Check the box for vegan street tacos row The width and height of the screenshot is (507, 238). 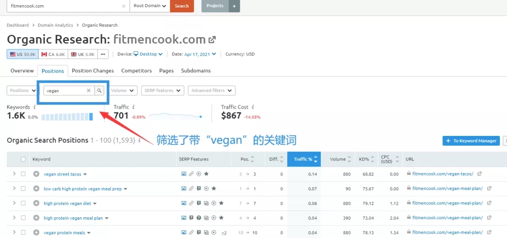pos(23,174)
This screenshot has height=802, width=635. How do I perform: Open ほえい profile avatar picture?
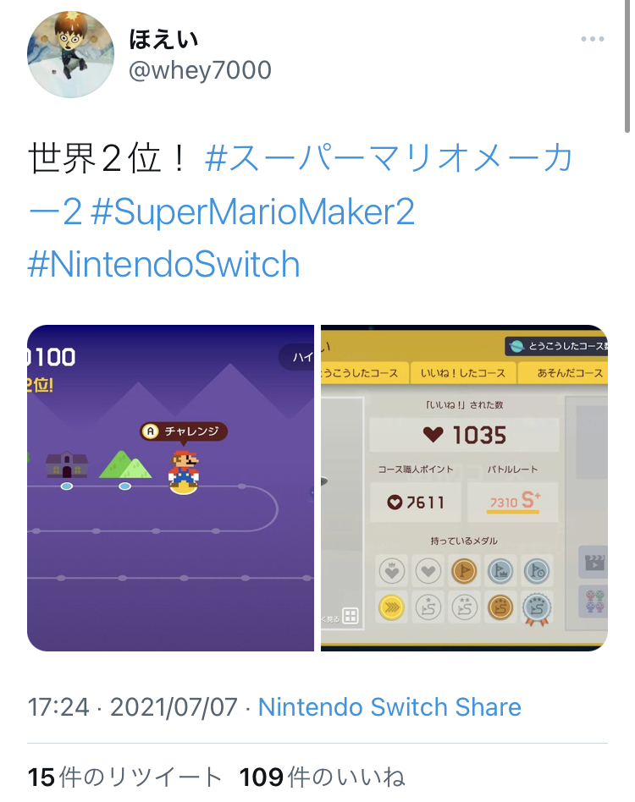point(70,54)
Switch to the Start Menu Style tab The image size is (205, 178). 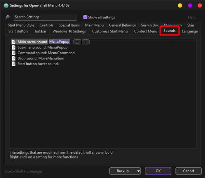click(21, 25)
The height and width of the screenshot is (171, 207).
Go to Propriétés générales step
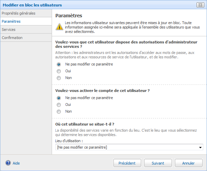pos(19,13)
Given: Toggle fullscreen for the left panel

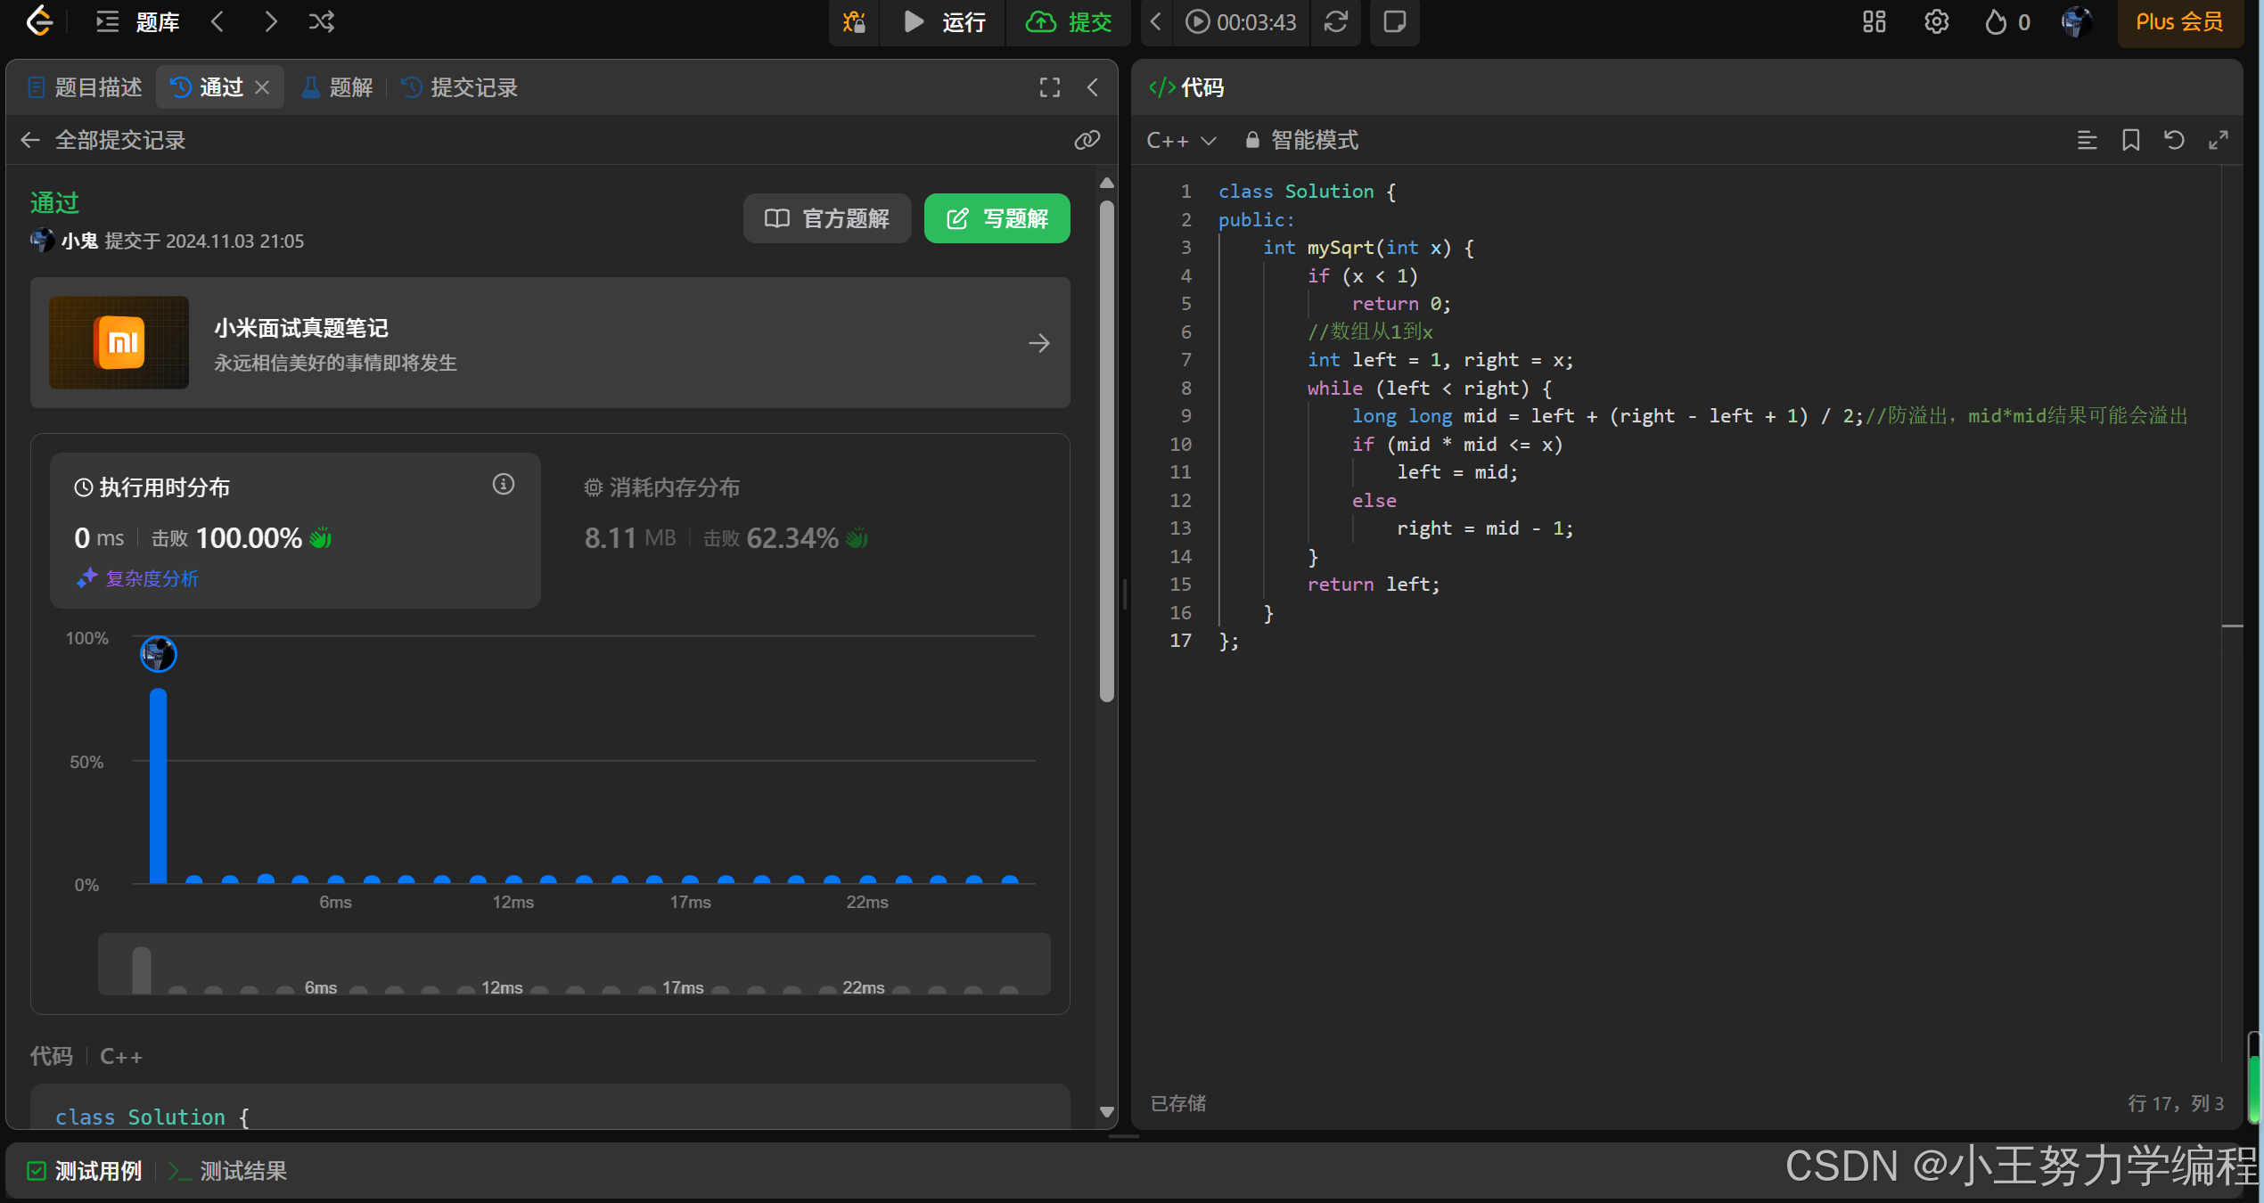Looking at the screenshot, I should (1050, 87).
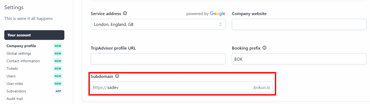The image size is (370, 104).
Task: Open the Service address dropdown arrows
Action: tap(220, 24)

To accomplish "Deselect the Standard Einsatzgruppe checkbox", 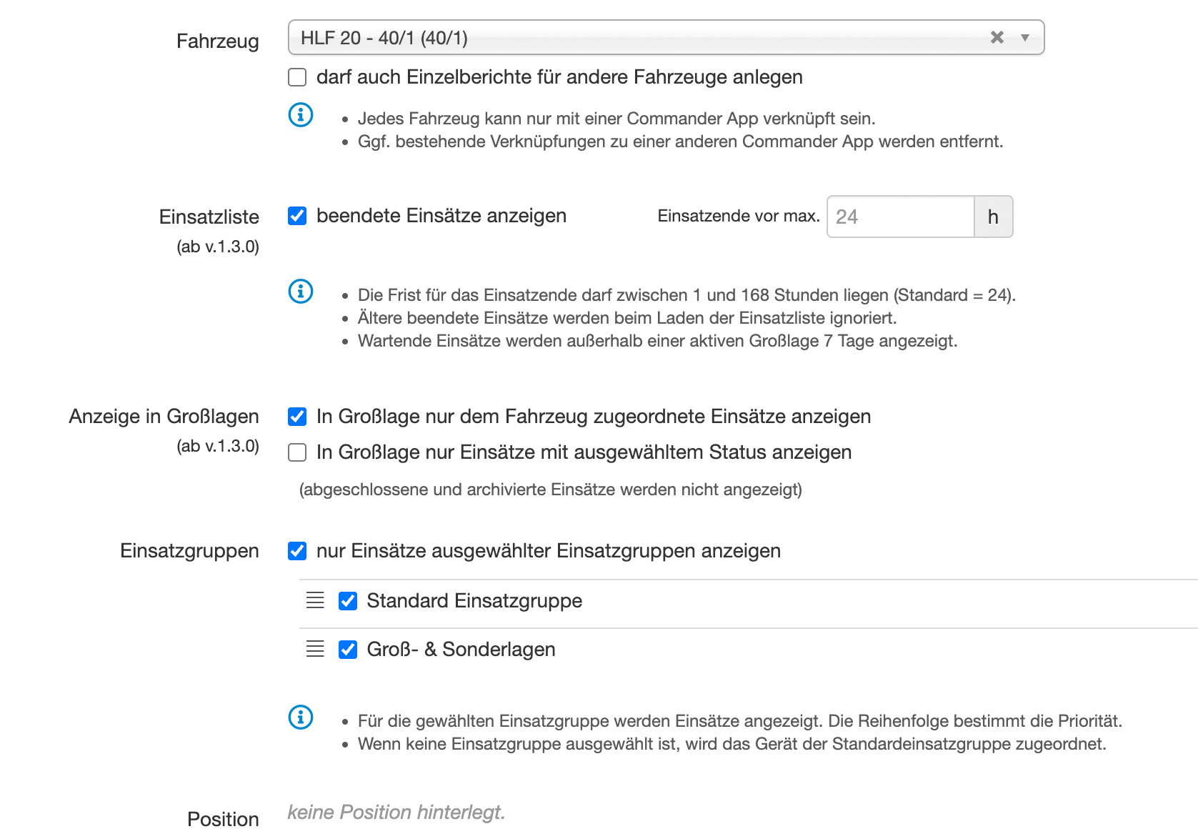I will pyautogui.click(x=348, y=601).
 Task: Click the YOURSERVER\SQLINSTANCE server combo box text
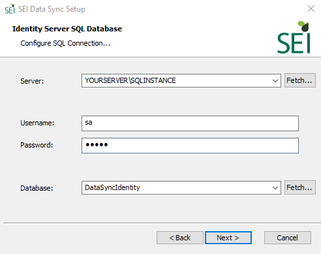[130, 80]
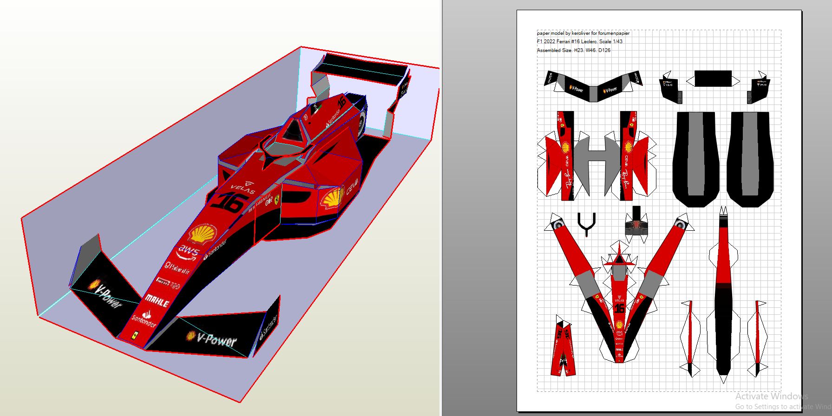Click the Shell logo on the 3D sidepod
Viewport: 832px width, 416px height.
coord(333,199)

What the task asks: Substitute "drop-down list" for "combo box" in the records from the line with "Task: Click the" through the end of the records, and give those lines back with nothing else changed. Leave the pictures out of your answer.

Answer to this task:
 Task: Click the YOURSERVER\SQLINSTANCE server drop-down list text
[130, 80]
Click the Shell logo on the 3D sidepod
Viewport: 832px width, 416px height.
coord(333,199)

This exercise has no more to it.